Sekularisasi - Pemisahan Agama dan Politik, Perlukah?


Agama merupakan sebuah sistem kepercayaan yang terdiri dari seperangkat nilai dan norma yang mengatur bagaimana cara manusia berhubungan dengan Tuhan, dengan sesama manusia, dan dengan lingkungan alam. Agama memberikan pedoman hidup bagi manusia dalam berbagai aspek, termasuk aspek sosial dimana agama menjadi sistem hidup bersama. Hal ini membuat sebagian orang merasa terbelenggu oleh adanya agama. Sejarah yang terjadi di masyarakat Eropa dianggap telah memberikan pelajaran bahwa peranan agama harus dibatasi dan dipisahkan dengan kehidupan duniawi.

 Agama dianggap menghambat kemajuan ilmu pengetetahuan. Agama harus dipisahkan dari kehidupan politik, karena nilai dan norma agama dianggap tidak bisa mengintegrasikan seluruh warga negara yang mempunyai latar belakang agama yang berbeda. Pluralitas sosial agama yang hadir ditengah-tengah kehidupan masyarakat harus diatur oleh aturan hukum positif yang netral. Oleh karena itu munculah sekularisasi sebagai suatu cara untuk mengurangi peranan agama yang terlalu banyak ikut campur dalam kehidupan manusia.

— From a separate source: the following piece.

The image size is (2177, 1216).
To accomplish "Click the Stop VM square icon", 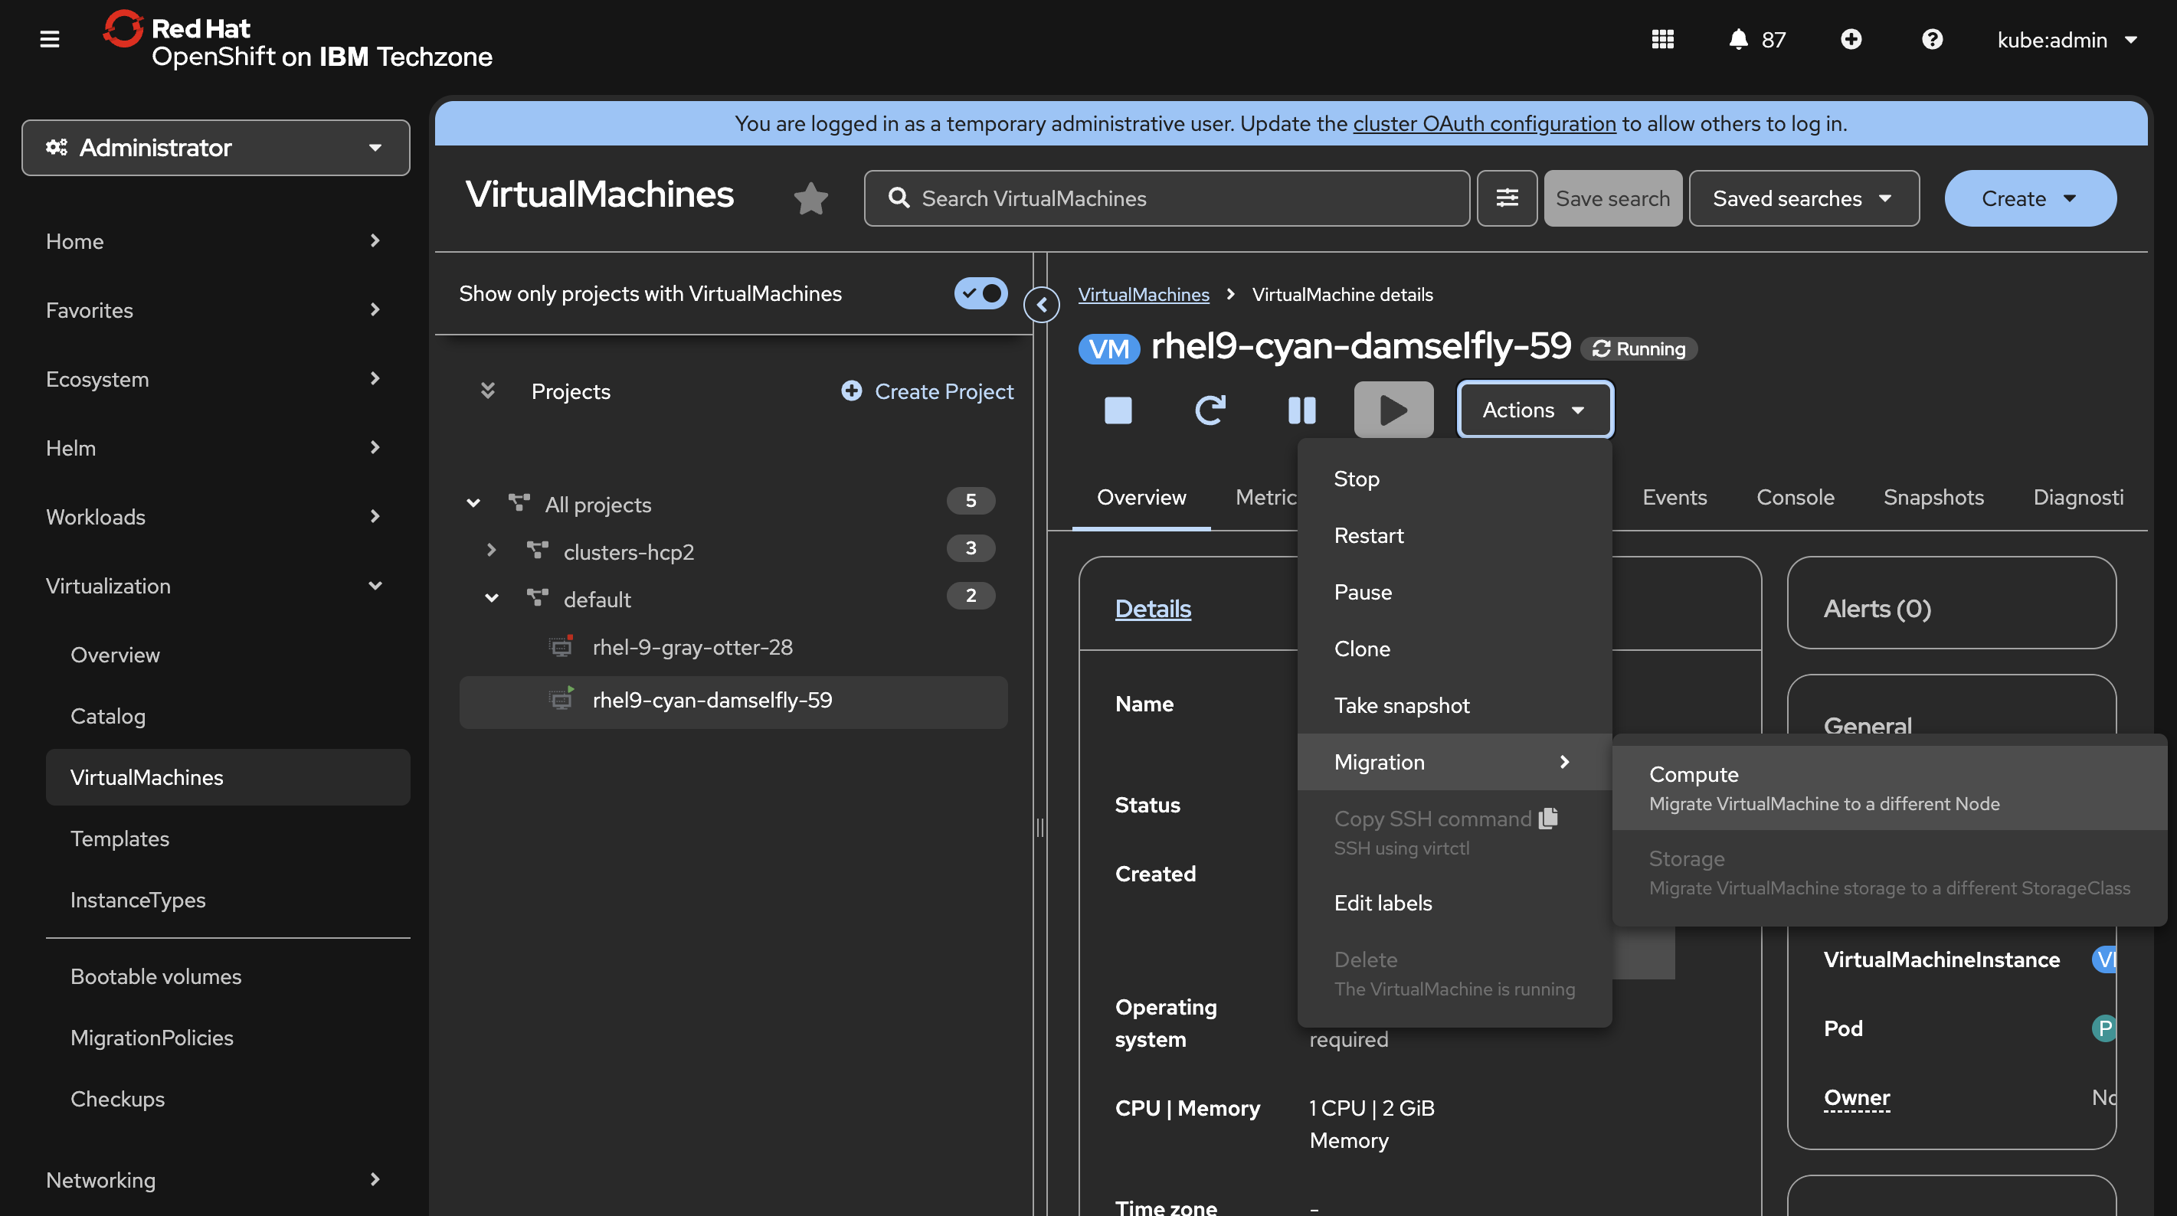I will pos(1117,410).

A.   Pengertian Sekularisasi
Istilah sekularisasi berasal dari bahasa Latin, yaitu saeculum yang berarti “dunia’. Pengertian ini merujuk kepada segala sesuatu hal yang bersifat duniawi.  Sekularisasi awalnya bermakna proses pindahnya tanggung jawab pendeta “yang agamis” menjadi seorang parokia (berpandangan sempit).

Kemudian istilah tersebut meluas menjadi pemisahan kekuasaan antara Paus dan Kaisar. Sekularisasi bermakna pindahnya tanggung jawab tertentu dari gereja ke kekuasaan politik. Sekularisasi berarti hilangnya determinasi agamis terhadap simbol-simbol integrasi budaya.[1] Dengan demikian, dapat disimpulkan bahwa sekulariasi disini pada dasarnya merupakan sebuah proses penduniawian hal-hal yang memang bersifat duniawi.

Pada permulaan pertumbuhannya, sekularisme merupakan nama dari suatu sistem etika dan filsafat yang bertujuan untuk memberi interpretasi dan atau pengaturan terhadap kehidupan manusia tanpa kepercayaan atau keyakinan kepada Tuhan, tidak mempercayai kitab suci dan tidak pula percaya pada hari akhir atau hari kiamat. [2]  

Sekularisme ini merupakan paham atau aliran dalam filsafat yang secara sadar menolak peranan Tuhan dan Wahyu atau agama dalam mengatur hidup dan kehidupan manusia serta memusatkan perhatiannya semata-mata pada masalah dunia. Oleh karena itu, dalam kehidupan masyarakat dan negara, menurut paham ini, harus diselenggarakan proses sekularisasi yakni proses pembebasan manusia dari agama dan metafisika.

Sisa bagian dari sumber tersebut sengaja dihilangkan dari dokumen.